Comments 5: The literature focuses on technical performance, but does not evaluate the cost-effectiveness of different hybrid systems. Is the high cost of fuel cell supercapacitor systems offset by their extended lifespan? Does the current situation of hydrogen fuel infrastructure limit the application of heavy trucks?

Response 5: Thank you for your valuable comments. Although this paper focuses on the technical performance review, the correlation between cost-effectiveness and infrastructure has been implicitly analyzed in the key chapters: Section 5.1 points out the core contradiction of fuel cell cost (platinum-based catalysts account for more than 40%) and puts forward the path of non-precious-metal catalysts to reduce the cost (the cost can be reduced to 1/20); Section 3.3 shows that high initial cost can be offset by life compensation through the evidence of supercapacitors “absorbing peak currents to extend the life of battery Section 3.3 demonstrates that the high initial cost can be offset by lifetime compensation through supercapacitors “absorbing peak current to extend battery life by 300%” and Section 4.1 demonstrates that the three-source system “reduces performance degradation by 85.4%”, and the 5.9% reduction in hydrogen consumption by the half-power prediction strategy in Table 1 hints at the potential for optimizing operating costs. The hydrogen infrastructure constraints that you so sensitively point out have been initially touched upon in Section 5.3 on range enhancement of heavy trucks (e.g., Daimler GenH2) and Section 5.4 on policy support frameworks (e.g., the European Union's CBAM mechanism), and we fully agree that the complexity of this issue is a direction that future research needs to explore in conjunction with industry, for example, by combining commercial models to Quantifying the correlation between hydrogen refueling network coverage and TCO. While this paper is a technical performance review and does not go into the economic analysis of the infrastructure, the perspectives you have provided will provide key guidance for the subsequent work. Thank you again for your valuable input.

 

Comments 6: The direction proposed in the literature for "technological breakthroughs, system optimisation, application expansion, and policy support" is relatively general. Suggestion refinement: Policy level: Which countries' subsidy models can be used for reference

Response 6: Thank you for pointing this out. We very much agree with your suggestion to refine the policy level in the text, specifically where to revise it - page 26, paragraph 1, line 1011, yellow highlighted.

 

Each reviewer's review comments were carefully responded to, and the review comments were always replied to in the paper.
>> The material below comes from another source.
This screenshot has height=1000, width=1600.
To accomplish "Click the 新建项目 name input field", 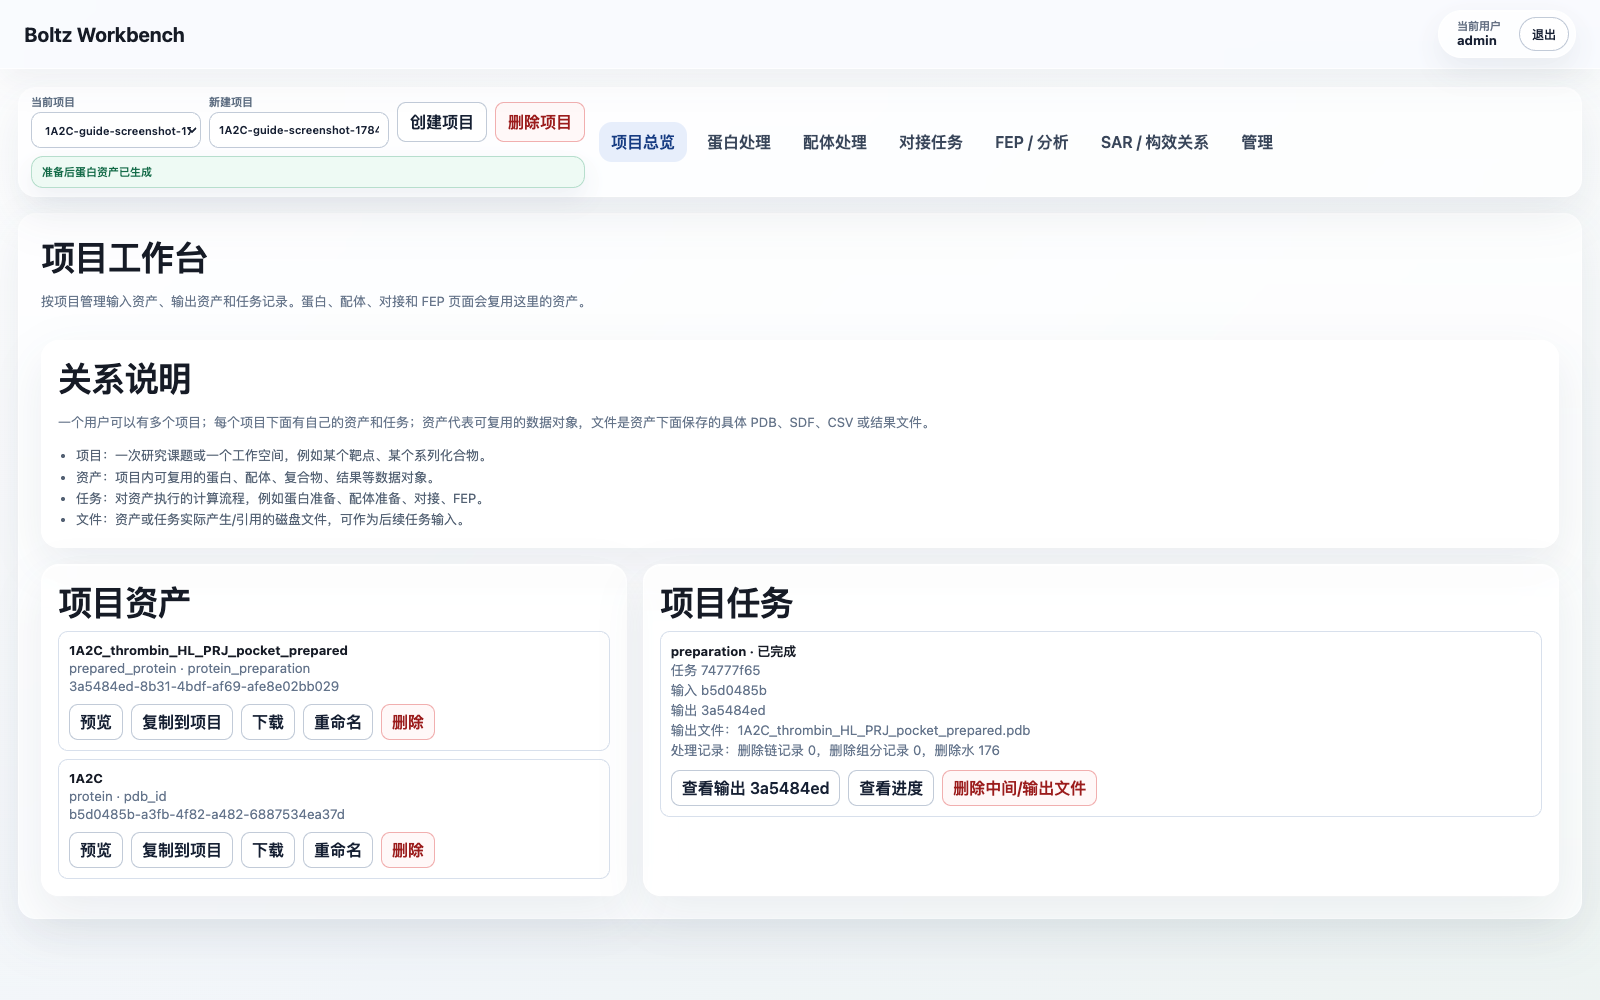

Author Response File: Author Response.docx

Reviewer 2 Report

Comments and Suggestions for Authors

It is an interesting issue to review, but I would recommend including a scheme or making a specific reference to the classification related to the EMS techniques (typically rule-based, optimization, and learning methods).

I find a lack of order in the papers included in each subchapter. The classification (first rule-based, then optimization, and finally learning methods) could be one. Additionally, I find a lack of criteria or explanation for why those papers have been referenced (there are plenty of others in the literature) and not others. A representative publication for each EMS methodology (rule-based, optimization, and learning) could be one, but you could propose any other.

Specific comments:

• (Line 23): The advantages and disadvantages between direct and indirect types are explained in the introduction (around line 70). I consider it interesting to do something similar related to the three types of vehicles (passenger cars, buses, and heavy trucks) and also the three topologies according to power sources (fuel cell with battery, with UC, or with both of them). Some explanation related to the three topologies is given at the beginning of each chapter (2, 3, and 4), but a brief previous comparison in the introduction would be appreciated.

• Additionally, passenger car, bus, or heavy truck applications each have their own demands and limitations (different vehicle weight, torque and speed range, jerk limitations, autonomy requirement...). It would be appreciated to explain this a little bit to keep in mind the differences in each application.

• (Line 919): I agree that DRL is a promising algorithm for this purpose, but this should be somehow identified by the papers proposed in previous chapters. I do not see it so clearly. Additionally, other factors such as critical component degradation or efficiency maximization are usually considered rather than just SOC.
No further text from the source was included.